Dolphins have longest social memories in non-human species
07 August 2013Dolphins can recognise their old friends' whistles after being separated for more than 20 years, the longest social memory ever recorded for a non-human species, according to a study published today in Proceedings of the Royal Society B.
The remarkable memory feat is another indication that dolphins have a level of cognitive sophistication comparable to only a few other species, including humans, chimpanzees and elephants.
“This shows us an animal operating cognitively at a level that’s very consistent with human social memory”, said author Dr Jason Bruck, University of Chicago.
To establish how well dolphins could remember their former companions, Bruck collected data from 53 different bottlenose dolphins at six facilities, including Brookfield Zoo near Chicago and Dolphin Quest in Bermuda. The six sites were part of a breeding consortium that has rotated dolphins and kept records of which ones lived together.
“This is the kind of study you can only do with captive groups where you know how long the animals have been apart,” Bruck said, “to do a similar study in the wild would be almost impossible.”
In recent years, other studies have established that each dolphin develops its own unique signature whistle that appears to function as a name. Researchers Vincent M. Janik and Stephanie L. King at the University of St. Andrews reported earlier this year, also in Proceedings of the Royal Society B, that a wild bottlenose dolphin can learn and repeat signatures belonging to other individuals, and answer when another dolphin mimics its unique call.
Bruck played recordings of signature whistles to dolphins that had once lived with the animals that made the calls. The familiar calls often would perk up the dolphins and elicit an immediate response.

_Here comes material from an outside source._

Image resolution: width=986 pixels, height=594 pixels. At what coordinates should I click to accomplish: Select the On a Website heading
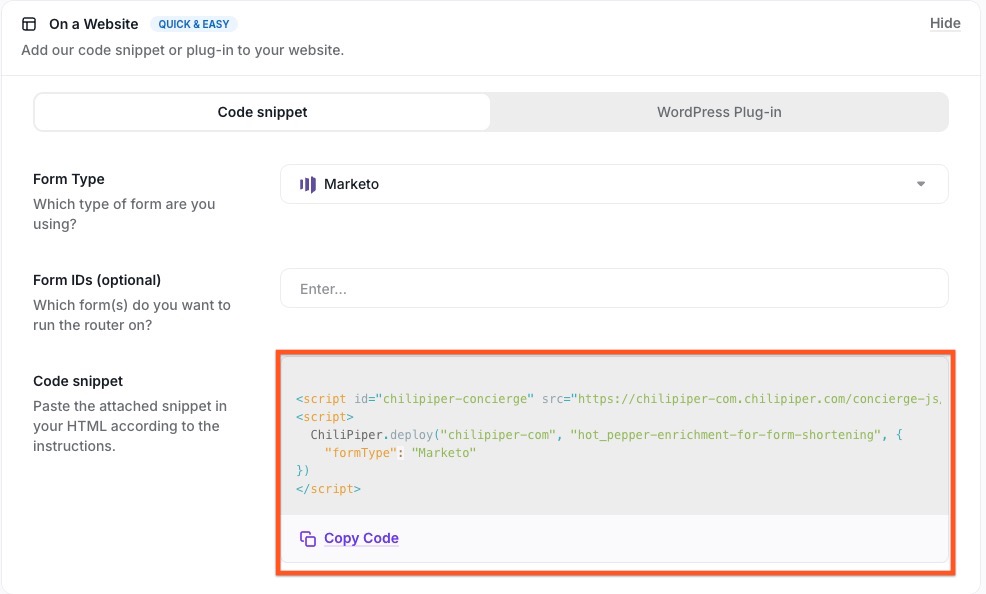click(94, 24)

“When they hear a dolphin they know, they often quickly approach the speaker playing the recording,” Bruck said. “At times they will hover around, whistle at it, try to get it to whistle back.”
To check that the response was the result of recognition, Bruck also would play a test recording of an unfamiliar bottlenose that was the same age and sex as the familiar animal. All the behaviour was scored according to how quickly and to what degree the animals responded.

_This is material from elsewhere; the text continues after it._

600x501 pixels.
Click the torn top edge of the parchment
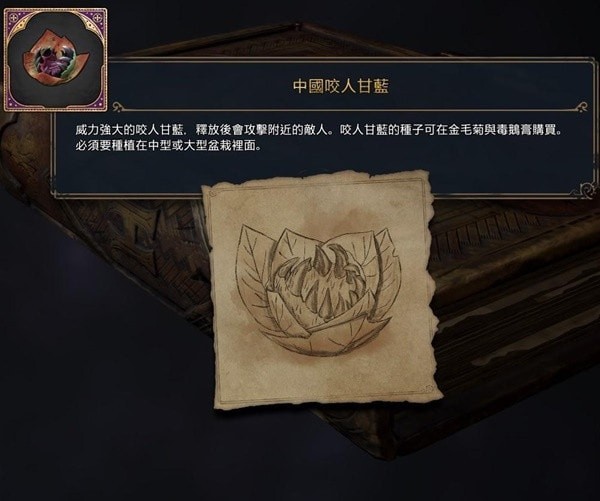tap(316, 180)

A clear pattern emerged in the data: Compared with unfamiliar calls, dolphins responded significantly more to whistles from animals they once knew, even if they had not heard the calls in decades.
Exactly why dolphins’ social memories persist so long remains unclear. In the open ocean, dolphins may break apart from one group and join with other groups many times over. Such relationships could have required a growth in memory capacity. But it’s also possible that memory is just one facet of the advanced mind that evolved in dolphins for other reasons.